Let’s take a break from the upcoming primary in which nobody is planning to vote and turn our attention to the upcoming Local School Council elections, for which CPS fears not enough people are planning to run.
As the elections approach–April 18 at elementary schools, April 19 at high schools–and the deadline for candidate applications looms (March 8, submitted directly to the school), CPS has launched an all-out media blitz, if ads on CTA buses and trains can be considered a blitz, to avoid a repeat of 2010 in which the candidate deadline had to be extended several weeks for lack of interest.
Don’t make them beg, toss your hat in the ring.
If the principal is a school’s CEO, the LSC is its board of directors, overseeing discretionary spending to the tune of $500,000, hiring and firing principals and developing plans for academic advancement. There are worse ways to spend your time once a month.

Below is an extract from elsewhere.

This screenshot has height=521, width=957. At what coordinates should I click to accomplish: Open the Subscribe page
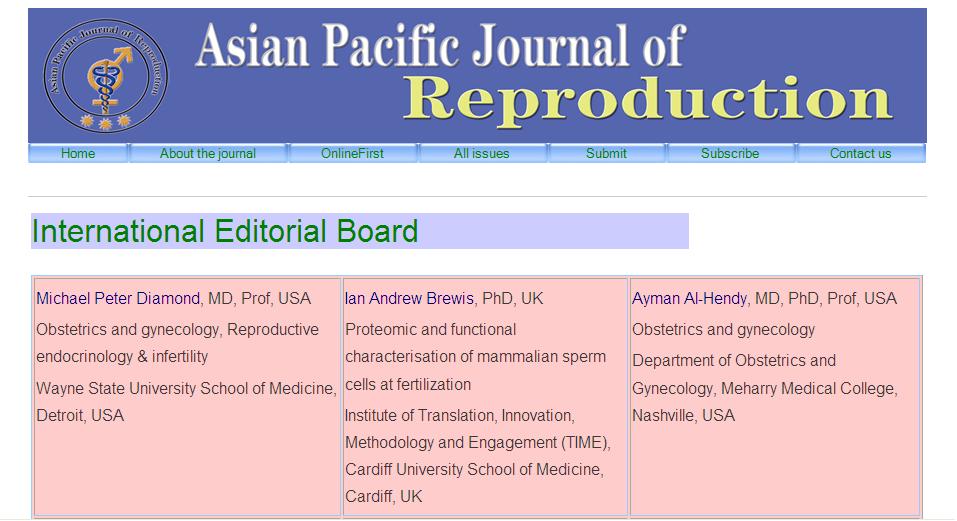click(730, 153)
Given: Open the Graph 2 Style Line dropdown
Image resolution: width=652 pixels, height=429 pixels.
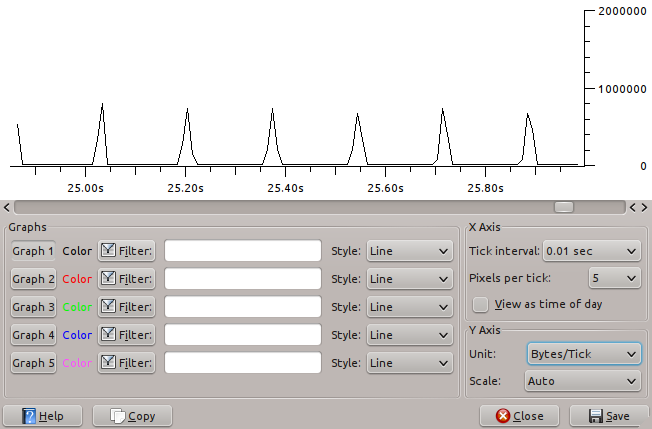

It’s not like you have to campaign from state to state to win your party’s nomination. No signatures are required to get your name on a ballot. There is, ahem, a residency requirement, but that’s about the only stipulation. You don’t even need to be a U.S. citizen or a registered voter. All you have to prove is that you live within a school’s attendance boundaries and you’re good to go.
Each school has six LSC slots for parents (your child must be enrolled at the school) and two for community members, who are elected to two-year terms. The council also includes two teachers from the school (elected by their peers), a non-teacher staff member, the principal and, at high schools, a student representative.
Candidate application forms are available online, as well as the election timeline. Remember, March 8, 3 p.m., is the application deadline.